Prompt
Pick up the text on First World War photographs after its last sentence and carry it on.

START Selected text

We start with this group photograph of men of the Coldstream Guards in August 1915. Taken only a few weeks before the Battle of Loos it shows men of a Guards training platoon at their end of their course awaiting posting to the front. Up until this time the different battalions of the Guards had been posted across the British Expeditionary Force but a decision had been made to bring them all together under a unified command into what became the Guards Division. The units of the division – many of whom had been in action continuously since Mons in 1914 – were brought together that summer and assembled for the next offensive; although they would not play their part in the vanguard of the Battle of Loos but in fighting for locations like the Hohenzollern Redoubt.
Weeks of physical drill, bayonet practice, shooting on the range and training in all the new accoutrements of trench warfare had steeled these men in this photograph for the front. Within a month they were at the base being posted as re-enforcements to the Coldstream battalions in the Guards Division and then thrown straight into battle at Loos. As Guardsmen they gained a high reputation, which would see their regiment and the Guards Division at the forefront of engagements until the end of the conflict.
French Front: France Goes to War 1914
The French Army of the Great War was a huge conscript army which proved capable of more than doubling in size in the first few weeks of the war. As the Germans crossed the borders of Alsace-Lorraine the Battle of the Frontiers began and more and more troops needed to be shipped to the front.
This image from a French source shows soldiers in a railway carriage cheering as they begin their journey to the battlefield. France’s response to war in 1914 was rapid and successful, but costly – more than 300,000 French soldiers would be killed before the year was out in just a few months fighting.

END Selected text
START Supplied material

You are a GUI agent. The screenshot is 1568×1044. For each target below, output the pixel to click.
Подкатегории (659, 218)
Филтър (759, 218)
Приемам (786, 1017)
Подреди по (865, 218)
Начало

END Supplied material

Answer section
The railway carriage they are sitting in was the standard used by French railways; it bears a famous inscription which would become well known to British troops ‘Hommes 40, Chevaux 8’; 40 men or 8 horses. It was painted on all these wagons and troops remembered it as a lot more than 40 British soldiers were usually packed inside!
Indian Army: Indian Labour Corps 1918
Following the fighting on the Western Front in 1914 the war became stalemate and both sides dug in. The Indian Corps spent that first winter in cold and wet conditions that they struggled to cope with and many men became casualties of the elements as much as of the enemy. Although the Indian Corps took a leading role at Neuve-Chapelle and also the diversion for the Battle of Loos in 1915, another bad winter was feared and so gradually the Indian units were pulled out and moved to Mesopotamia or Palestine. A few cavalry units stayed behind but by 1917 Indians returned in large numbers with the formation of the Indian Labour Corps. By this stage of the war Britain had realised that infrastructure and a large available labour force was a key to victory, and so recruited foreign labour from every corner of the Empire, including India.
This image shows men of the Indian Labour Corps on the battlefield sometime in 1918. Trenches cut in chalk are visible behind the group, probably placing this near Arras or on the Somme. The presence of a bell tent would indicate this is some distance from the fighting, however. The white British soldiers are likely to be the NCOs in charge of the unit, as was common practice with all foreign labour units. The Indian Labour Corps was very active on the Somme front in 1918, their men assisting in the post-war clear up as much as the more famous Chinese Labour Corps.